Problems to solve.
1. Rework the records into a Markdown table with a Row column for the row number and a Line column for the line. Begin at the line that has "Screen dimensions: 963x771", stop after the line that has "Looking at the", skip blank lines, and leave the pictures out.
2. Carry on the text about the I2P Shared Identity problem from the point where it stops.

Extract to read.
The “Shared Identity” problem occurs when a user-agent on a
cryptographically addressed overlay network shares a cryptographic
identity with another user-agent. This occurs, for instance, when a
Firefox and GNU Wget are both configured to use the same HTTP Proxy. In
this scenario, it is possible for the server to collect and store the
cryptographic address(Destination) used to reply to the activity. It can
treat this as a “Fingerprint” which is always 100% unique, because it is
cryptographic in origin. This means that the linkability observed by the
Shared Identity problem is perfect.

But is it a problem?
^^^^^^^^^^^^^^^^^^^^

The shared identity problem is a problem when user-agents that speak the
same protocol desire unlinkability. `It was first mentioned in the
context of HTTP in this Reddit
Thread <https://old.reddit.com/r/i2p/comments/579idi/warning_i2p_is_linkablefingerprintable/>`__,
with the deleted comments accessible courtesy of
`pullpush.io <https://api.pullpush.io/reddit/search/comment/?link_id=579idi>`__.
*At the time* I was one of the most active respondents, and *at the
time* I believed the issue was small. In the past 8 years, the situation
and my opinion of it have changed, with the emergence of Mastodon and
Matrix servers inside of I2P, the threat posed by malicious destination
correlation grows considerably as these sites are in a position to
“profile” specific users. `An example implementation of the Shared
Identity attack on HTTP
User-Agents <https://github.com/eyedeekay/colluding_sites_attack/>`__

The Shared Identity is not useful against a user who is using I2P to
obfuscate geolocation. It also cannot be used to break I2P’s routing.

-  It is impossible to use the Shared Identity problem to geolocate an
   I2P user.
-  It is impossible to use the Shared Identity problem to link I2P
   sessions if they are not contemporary.

However, it is possible to use it to degrade the anonymity of an I2P
user in circumstances which are probably very common. One reason they
are common is becase we encourage the use of Firefox, a web browser
which supports “Tabbed” operation.

Given records.
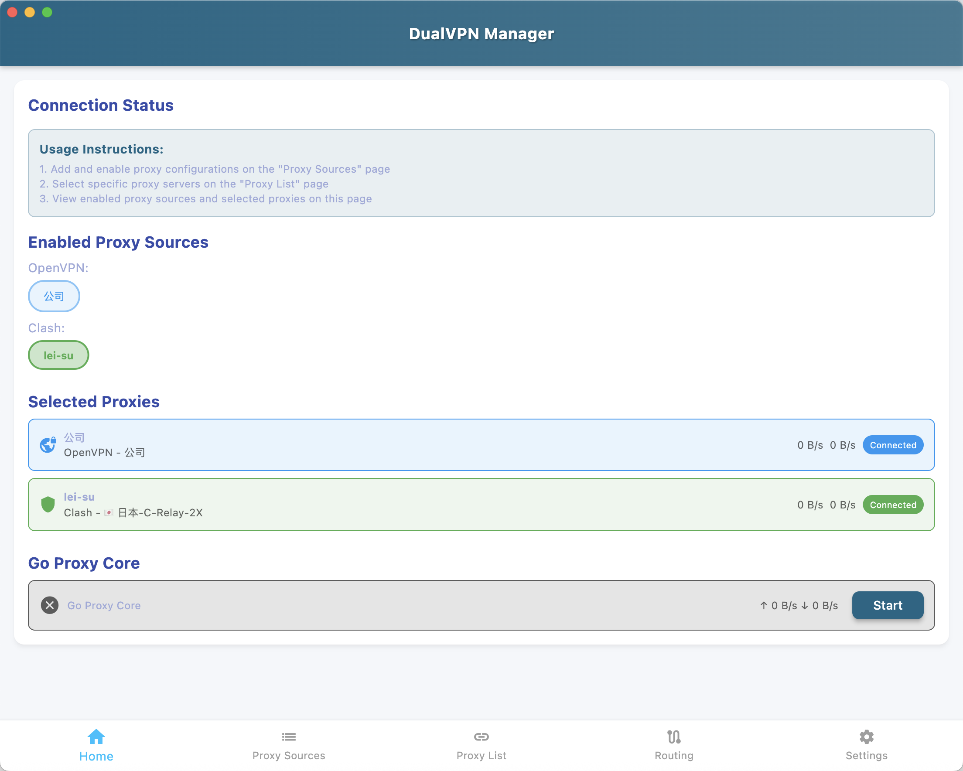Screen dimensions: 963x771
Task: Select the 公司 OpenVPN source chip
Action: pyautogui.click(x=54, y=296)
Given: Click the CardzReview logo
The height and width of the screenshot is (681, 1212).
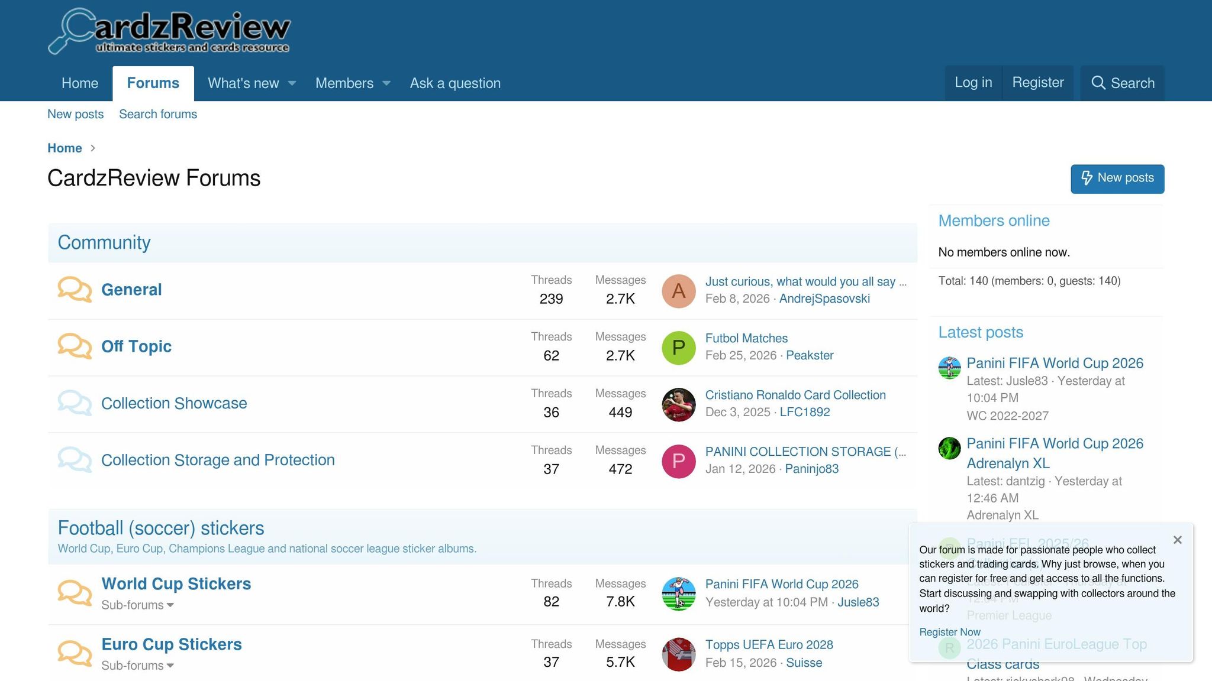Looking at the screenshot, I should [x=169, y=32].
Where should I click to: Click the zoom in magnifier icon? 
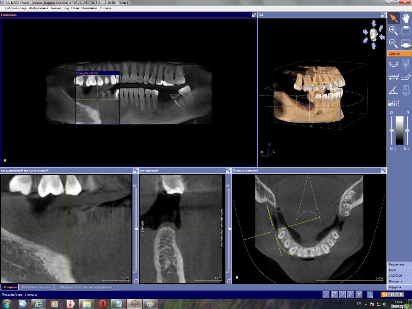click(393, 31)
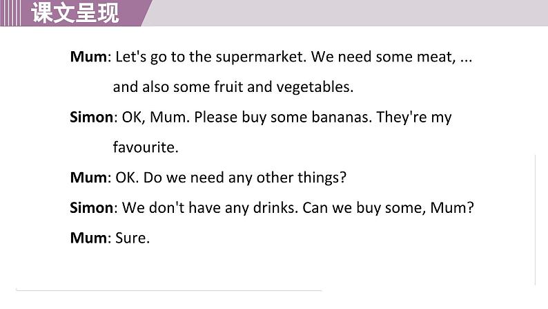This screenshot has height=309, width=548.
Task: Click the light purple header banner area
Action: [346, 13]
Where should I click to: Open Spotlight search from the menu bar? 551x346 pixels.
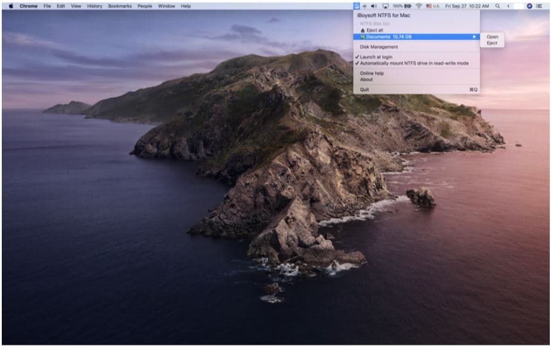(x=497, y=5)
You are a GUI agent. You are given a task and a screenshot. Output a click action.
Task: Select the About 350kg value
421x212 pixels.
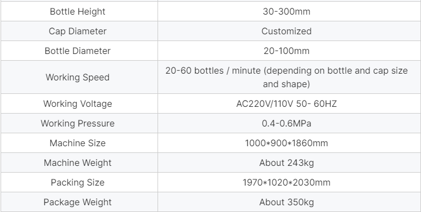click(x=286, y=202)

...

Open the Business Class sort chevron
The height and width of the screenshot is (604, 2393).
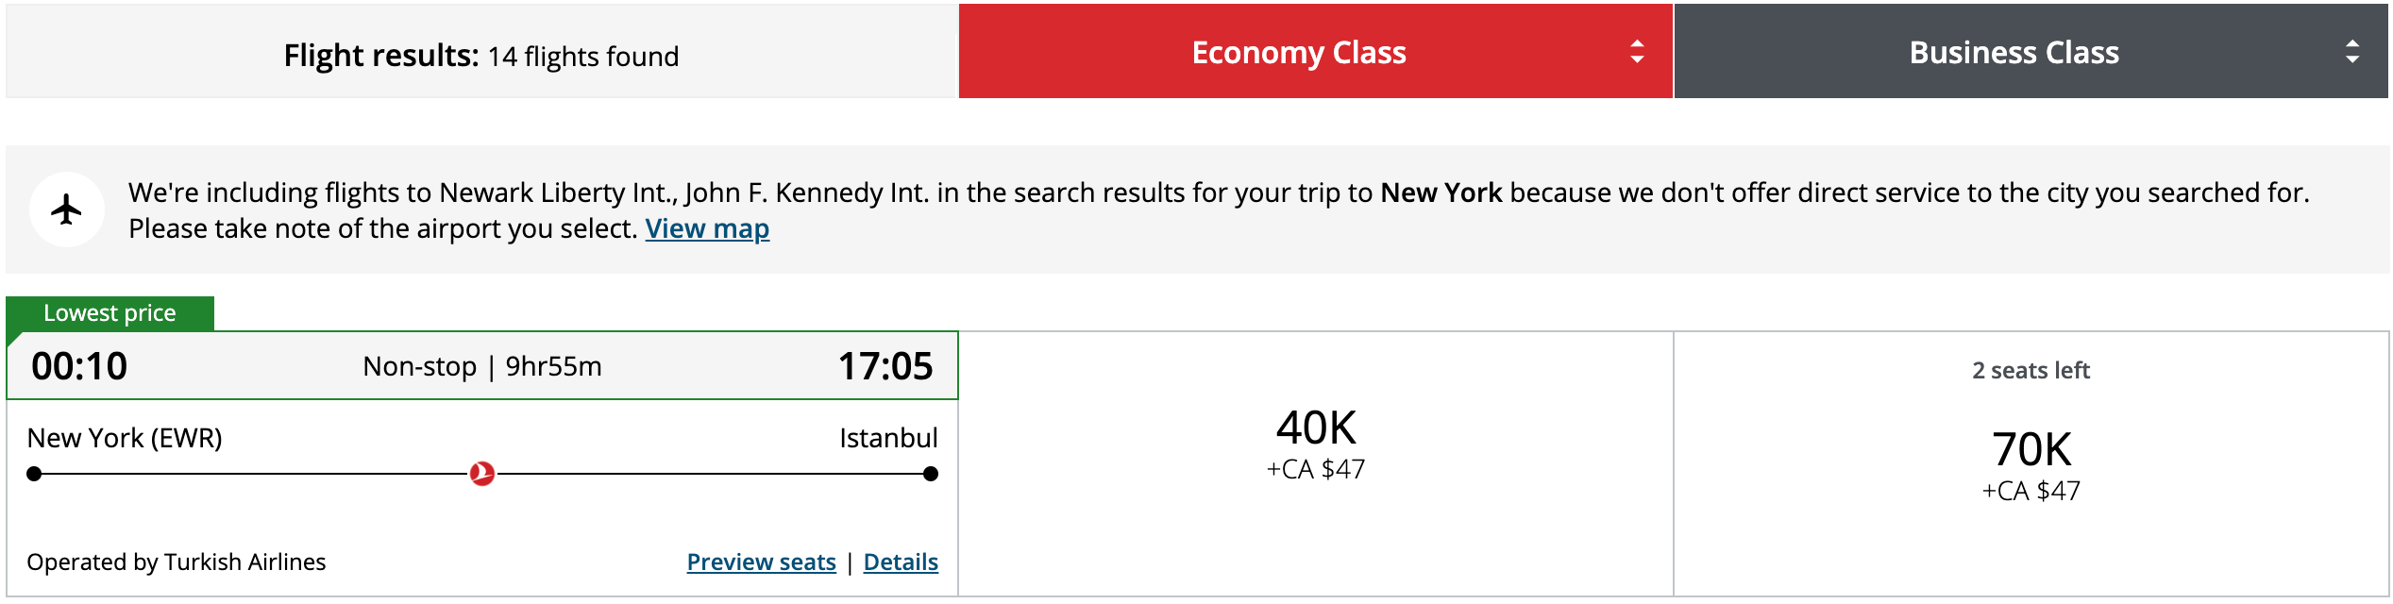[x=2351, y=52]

Answer list.
1.
| Row | Line |
|---|---|
| 1 | Screen dimensions: 963x771 |
| 2 | Task: Select the 公司 OpenVPN source chip |
| 3 | Action: pyautogui.click(x=54, y=296) |
| 4 | Given: Click the CardzReview logo |
| 5 | The height and width of the screenshot is (681, 1212). |
| 6 | Looking at the screenshot, I should [x=169, y=32]. |

2.
-  It is *always* possible to produce a fingerprint from the Shared
   Identity problem in *any* web browser which supports requesting
   third-party resources.
-  Disabling Javascript accomplishes **nothing** against the Shared
   Identity problem.

How you view the severity of the Shared Identity problem as it applies
to the I2P HTTP proxy depends on where you(or more to the point, a
“user” with potentially uninformed expectationss) think the “contextual
identity” for the application lies. There are several possibilities:

1. HTTP is both the Application and the Contextual Identity - This is
   how it works now. All HTTP Applications share an identity.
2. The Process is the Application and the Contextual Identity - This is
   how it works when an application uses an API like SAMv3 or I2CP,
   where an application creates it’s identity and controls it’s
   lifetime.
3. HTTP is the Application, but the Contextual Identity is controlled
   with the “Authentication Hack” - Interesting possibility detailed at
   the end of this proposal, not the object of this proposal
4. HTTP is the Application, but the Host is the Contextual Identity
   -This is the object of this proposal, which treats each Host as a
   potential “Web Application” and treats the threat surface as such.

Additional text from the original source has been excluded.